Um minhoto na Capital
E, de repente, foi um espirro monumental, quase capaz de descarrilar o eléctrico. Em boa verdade, com uma generosa carga de perdigotos para cima de mim. Sorri resignadamente e obtive em troca um pedido de desculpas.
- Por nada, deve ter sido da pimenta...
- Da pimenta?!,
sobressaltou-se, agora curiosa, finalmente espontânea. Tive de lhe explicar tudo. A gola da samarra perdia pêlo, quando a comprei - na Feira da Ladra, sei lá há quantos anos, no tempo em que os meus primos citadinos me convenciam a Feira da Ladra era o centro de negócios da malta do gamanço. Era eu miúdo, evidentemente...
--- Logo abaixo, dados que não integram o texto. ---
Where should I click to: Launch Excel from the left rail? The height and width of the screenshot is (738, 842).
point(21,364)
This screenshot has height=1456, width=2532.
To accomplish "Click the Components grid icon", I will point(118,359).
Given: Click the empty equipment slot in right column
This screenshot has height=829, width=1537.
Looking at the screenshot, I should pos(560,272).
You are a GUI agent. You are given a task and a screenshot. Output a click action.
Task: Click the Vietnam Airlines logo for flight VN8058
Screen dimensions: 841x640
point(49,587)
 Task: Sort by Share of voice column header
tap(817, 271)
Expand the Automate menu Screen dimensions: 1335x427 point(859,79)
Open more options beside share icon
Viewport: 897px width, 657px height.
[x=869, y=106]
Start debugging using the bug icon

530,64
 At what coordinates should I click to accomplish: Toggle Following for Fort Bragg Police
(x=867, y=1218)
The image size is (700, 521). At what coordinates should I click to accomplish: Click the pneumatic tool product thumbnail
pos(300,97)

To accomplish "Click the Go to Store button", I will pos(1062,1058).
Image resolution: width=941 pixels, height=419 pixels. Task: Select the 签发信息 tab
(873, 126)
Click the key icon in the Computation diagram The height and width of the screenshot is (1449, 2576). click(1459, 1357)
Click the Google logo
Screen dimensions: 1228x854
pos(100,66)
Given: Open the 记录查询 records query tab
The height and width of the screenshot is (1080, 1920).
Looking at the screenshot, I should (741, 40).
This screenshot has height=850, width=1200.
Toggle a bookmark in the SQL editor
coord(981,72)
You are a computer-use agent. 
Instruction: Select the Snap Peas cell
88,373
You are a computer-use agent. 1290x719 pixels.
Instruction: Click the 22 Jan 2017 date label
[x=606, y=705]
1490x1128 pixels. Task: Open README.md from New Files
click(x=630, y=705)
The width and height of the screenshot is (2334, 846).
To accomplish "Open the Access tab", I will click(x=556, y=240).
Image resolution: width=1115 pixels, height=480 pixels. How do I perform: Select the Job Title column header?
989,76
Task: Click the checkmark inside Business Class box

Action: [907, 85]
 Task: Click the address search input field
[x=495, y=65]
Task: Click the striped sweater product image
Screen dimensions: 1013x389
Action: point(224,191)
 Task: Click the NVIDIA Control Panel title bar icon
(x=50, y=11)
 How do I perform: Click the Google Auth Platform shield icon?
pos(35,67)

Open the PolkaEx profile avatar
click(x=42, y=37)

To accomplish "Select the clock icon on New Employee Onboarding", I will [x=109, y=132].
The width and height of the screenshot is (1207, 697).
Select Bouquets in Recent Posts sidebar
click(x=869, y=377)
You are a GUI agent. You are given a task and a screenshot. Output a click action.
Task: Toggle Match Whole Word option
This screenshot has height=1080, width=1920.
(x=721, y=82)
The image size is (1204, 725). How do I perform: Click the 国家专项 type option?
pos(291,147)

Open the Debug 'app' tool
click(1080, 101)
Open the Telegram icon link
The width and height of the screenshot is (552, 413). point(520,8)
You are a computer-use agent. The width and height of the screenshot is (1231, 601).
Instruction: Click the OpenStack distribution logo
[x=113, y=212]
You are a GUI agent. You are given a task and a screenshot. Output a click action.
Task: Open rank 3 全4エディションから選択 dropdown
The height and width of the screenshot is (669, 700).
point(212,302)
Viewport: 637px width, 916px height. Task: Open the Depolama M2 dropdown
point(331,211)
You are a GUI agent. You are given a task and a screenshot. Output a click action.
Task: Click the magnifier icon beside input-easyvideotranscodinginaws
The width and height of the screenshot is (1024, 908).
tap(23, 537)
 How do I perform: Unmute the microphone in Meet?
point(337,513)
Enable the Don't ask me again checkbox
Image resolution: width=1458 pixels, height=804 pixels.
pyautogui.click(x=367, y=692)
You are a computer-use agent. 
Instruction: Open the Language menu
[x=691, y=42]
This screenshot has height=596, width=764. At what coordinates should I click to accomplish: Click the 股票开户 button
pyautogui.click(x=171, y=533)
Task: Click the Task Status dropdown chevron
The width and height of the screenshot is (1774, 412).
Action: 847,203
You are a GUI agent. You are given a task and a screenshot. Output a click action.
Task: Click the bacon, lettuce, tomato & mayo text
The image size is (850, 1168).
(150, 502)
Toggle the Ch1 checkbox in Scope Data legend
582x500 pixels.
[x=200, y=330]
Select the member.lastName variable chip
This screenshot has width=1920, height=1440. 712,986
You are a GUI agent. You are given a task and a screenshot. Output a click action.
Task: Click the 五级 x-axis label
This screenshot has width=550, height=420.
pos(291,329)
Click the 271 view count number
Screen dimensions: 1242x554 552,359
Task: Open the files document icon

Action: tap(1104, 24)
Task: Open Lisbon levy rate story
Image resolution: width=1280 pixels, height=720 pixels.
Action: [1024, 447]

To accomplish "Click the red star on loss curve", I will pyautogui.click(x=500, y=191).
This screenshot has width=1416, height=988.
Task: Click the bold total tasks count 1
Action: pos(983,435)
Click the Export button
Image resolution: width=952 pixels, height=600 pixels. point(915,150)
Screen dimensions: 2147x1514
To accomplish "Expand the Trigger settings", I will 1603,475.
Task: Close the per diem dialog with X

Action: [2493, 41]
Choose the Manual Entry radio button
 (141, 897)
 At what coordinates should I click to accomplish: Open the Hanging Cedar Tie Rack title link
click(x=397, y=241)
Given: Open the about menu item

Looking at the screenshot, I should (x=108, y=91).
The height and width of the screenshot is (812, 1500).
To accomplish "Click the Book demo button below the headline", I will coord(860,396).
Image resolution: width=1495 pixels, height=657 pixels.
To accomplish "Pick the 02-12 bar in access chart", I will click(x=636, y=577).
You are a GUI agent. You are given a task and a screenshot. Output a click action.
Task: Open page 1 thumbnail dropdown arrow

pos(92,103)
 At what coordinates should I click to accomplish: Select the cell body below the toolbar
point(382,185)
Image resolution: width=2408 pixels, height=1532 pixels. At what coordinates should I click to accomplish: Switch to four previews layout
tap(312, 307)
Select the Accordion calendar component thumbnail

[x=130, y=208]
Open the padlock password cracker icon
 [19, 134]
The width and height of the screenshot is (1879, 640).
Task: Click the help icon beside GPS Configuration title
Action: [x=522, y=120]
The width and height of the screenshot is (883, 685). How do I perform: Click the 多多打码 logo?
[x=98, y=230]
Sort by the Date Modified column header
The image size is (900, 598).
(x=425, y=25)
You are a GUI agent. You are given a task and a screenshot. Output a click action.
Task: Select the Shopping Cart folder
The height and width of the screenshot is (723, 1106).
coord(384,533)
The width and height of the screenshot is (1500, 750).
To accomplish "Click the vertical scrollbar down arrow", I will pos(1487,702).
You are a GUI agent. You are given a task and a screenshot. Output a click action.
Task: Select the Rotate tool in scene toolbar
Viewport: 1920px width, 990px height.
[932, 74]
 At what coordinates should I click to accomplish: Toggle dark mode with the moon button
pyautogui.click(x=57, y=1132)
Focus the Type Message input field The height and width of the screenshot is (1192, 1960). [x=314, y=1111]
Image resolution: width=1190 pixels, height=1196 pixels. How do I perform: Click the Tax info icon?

Abismada, prestes a entrar em colapso - mas porquê?, interrogava-me, admitindo já ter asneirado - num arrepio de cima a baixo, a menina (sim, casada não devia ser) não conseguia acreditar, quase não articulava palavras:
- Então a samarra...
Claro, a samarra, em segunda mão, custara-me 50$00, incluindo um isqueiro a gaz num dos seus bolsos... E, toda ela palidez, vi-a recuar para onde não havia espaço de recuo, a boca num esgar pavoroso... Tentei tranquilizá-la:
- Mas depois foram mais 800$00 em duas lavagens a seco. E a pimenta, só lhe digo, é como cola no pelame da raposa. Volta e meia, à cautela, mais uma dose...
Saíra muita gente, entretanto, numa paragem ali para os lados da Sé. Razão porque se foi encaminhando para a traseira do eléctrico e eu na peugada, a fugir também da marabunta, em busca de um bocado de ar mais respirável. E tentando sempre lhe abrissem alas, coitada, tal a sua pressa.
- E a gola ficou óptima, não acha?
- Acho, acho...,
enquanto numa aflição se pendurava no correame da campaínha.
- Fico nesta paragem...
- Então, menina, até amanhã!...
- Até amanhã...
Um "até amanhã" que se me guardou na alma até hoje. Mesmo dito assim apressadamente, à saída do eléctrico, algures em Lisboa, sob os rigores do inverno.
(- Isto aqui é a Graça,
disse-me não sei quem quando, por fim, alcancei ser já noite.)